**WHAT THE EXERCISE ASKS**
Would you copy the lines below exactly and omit the images?

**SOURCE MATERIAL**
==*==

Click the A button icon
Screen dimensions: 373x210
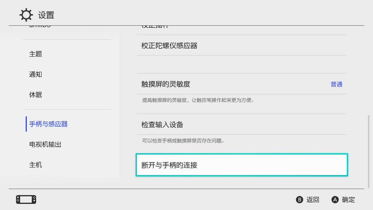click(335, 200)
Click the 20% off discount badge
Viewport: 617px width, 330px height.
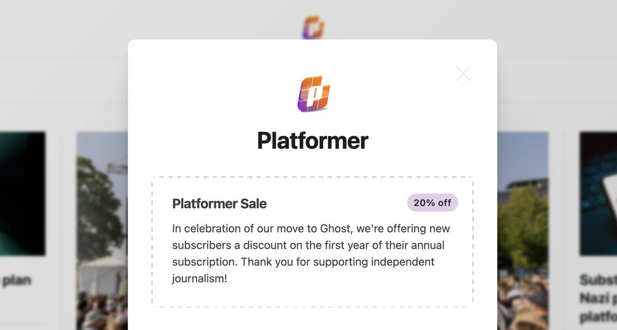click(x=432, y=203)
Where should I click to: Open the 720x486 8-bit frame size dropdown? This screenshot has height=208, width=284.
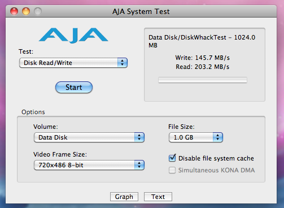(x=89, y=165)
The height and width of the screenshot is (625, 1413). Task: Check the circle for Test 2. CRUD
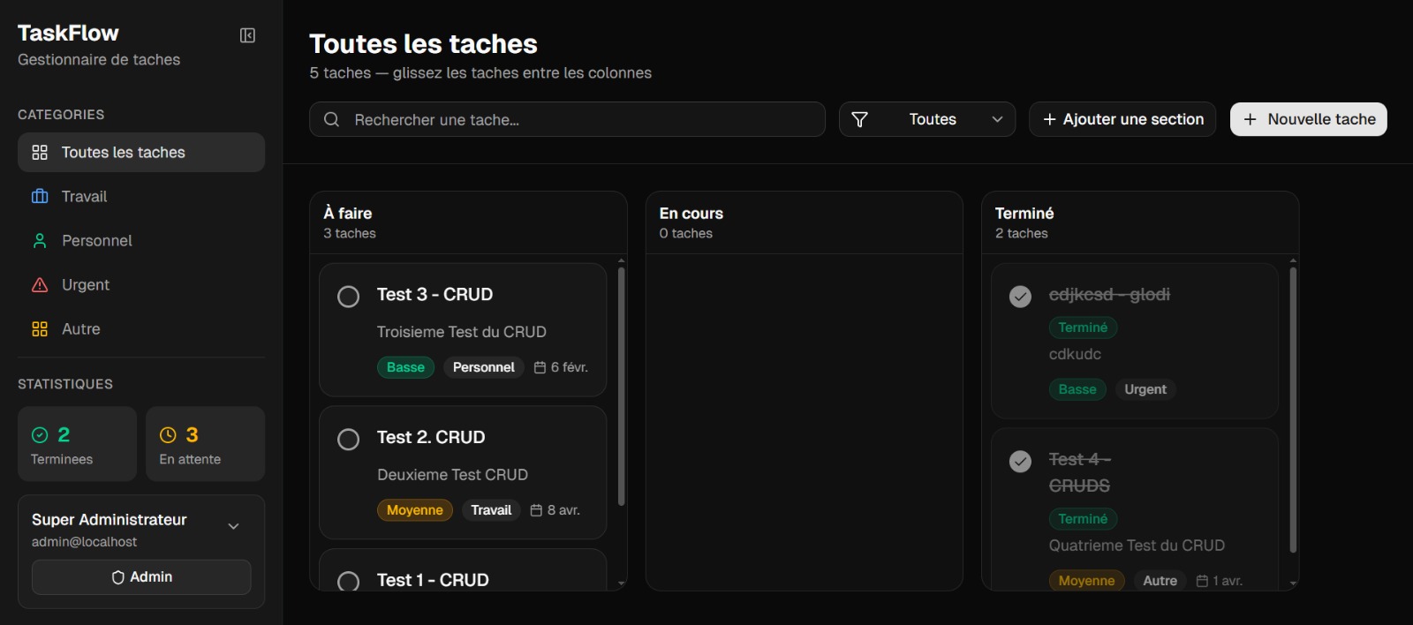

==*==

**OUTPUT BELOW**
Click the A button icon
Screen dimensions: 373x210
click(335, 200)
Click the 20% off discount badge
Viewport: 617px width, 330px height.
click(x=432, y=203)
Where should I click to: Open the 720x486 8-bit frame size dropdown? This screenshot has height=208, width=284.
(x=89, y=165)
The height and width of the screenshot is (625, 1413). Task: Check the circle for Test 2. CRUD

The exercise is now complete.